Subject: Re: Data corruption issues, probably involving ffs2 and >1Tb (SOLVED?)
To: Daniel Carosone <dan@geek.com.au>
From: Nino Dehne <ndehne@gmail.com>
List: current-users
Date: 01/24/2007 19:35:38
Hi there,

first, I'm feeling really stupid and I'm terribly sorry to have caused
such an uproar. It appears that the issue _was_ hardware-based after all.
At least that's how things look currently. Let me explain:

Before messing around further I wanted to try the setup in my desktop
box. So I swapped disks, using a different add-on controller than in
the server and also using different cables.

The issue didn't show up. OK, a bit let down that the new server hardware
might be flaky and not knowing exactly which part of it, I tried running
the same setup in the desktop with the add-on controller from the server
(HPT371 single-channel). This brought back the dreaded no-panic-no-nothing-
lockups I had experienced in the server earlier already. Back then, I
used both the HPT and an additional SiI0680 cmdide(4) controller so that
all disks had their dedicated channel. Seeing those lockups on the desktop
now immediately raised a flag.

It dawned on me that the cause of the lockups earlier might not have been
the cmdide(4) controller I ripped out but instead the hptide(4) one. The
cmdide(4) had other issues in the desktop box, though (lost interrupts).

I swapped all disks back to the server and replaced the HPT with a Promise
Fasttrak100. And what can I say, 200 runs without a single error. I will
watch things closely but I'm confident.

I still don't understand the symptoms fully, though.
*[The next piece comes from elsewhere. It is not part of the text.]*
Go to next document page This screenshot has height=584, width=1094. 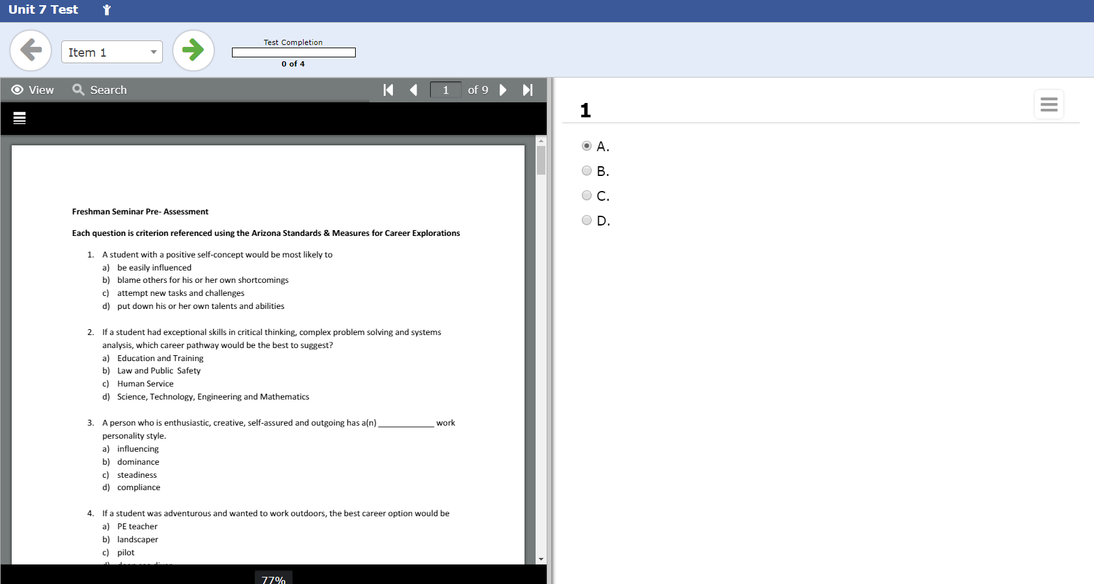(x=503, y=90)
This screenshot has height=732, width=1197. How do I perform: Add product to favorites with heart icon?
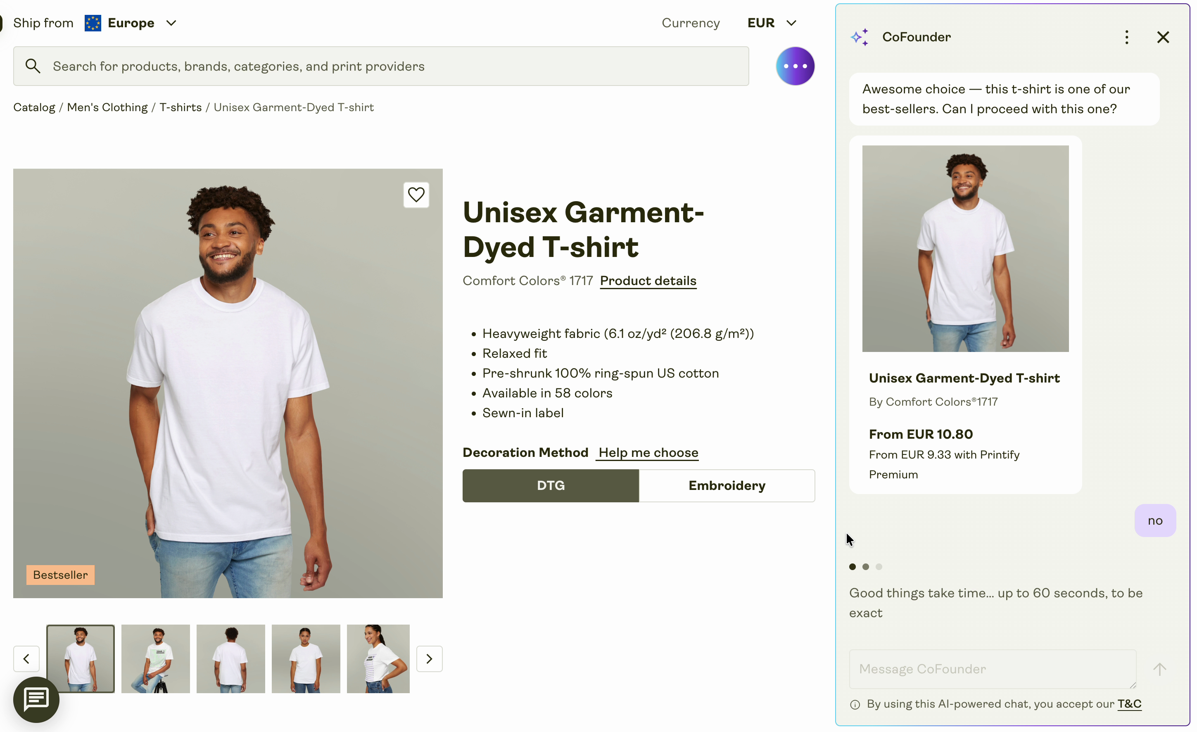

On Mon, Jan 22, 2007 at 08:45:19AM +1100, Daniel Carosone wrote:
> > As a wild guess, I resolved all IRQ conflicts on the machine. 
> > [..]
> > Both steps helped nothing to resolve the issue.
> 
> These were unlikely at this point, but thanks for going to the effort
> of eliminating them.

As it turned out, nothing seems to be unlikely. :/ I would have never
expected the controller to be flaky either. Especially not when I do huge
transfers from a raw device without an error. Do you think there might
still be a bug in NetBSD, but instead of the FFS code it's hptide(4) with
that specific controller?

Anyway, thanks a lot for your efforts everyone and sorry for the trouble.

Best regards,

ND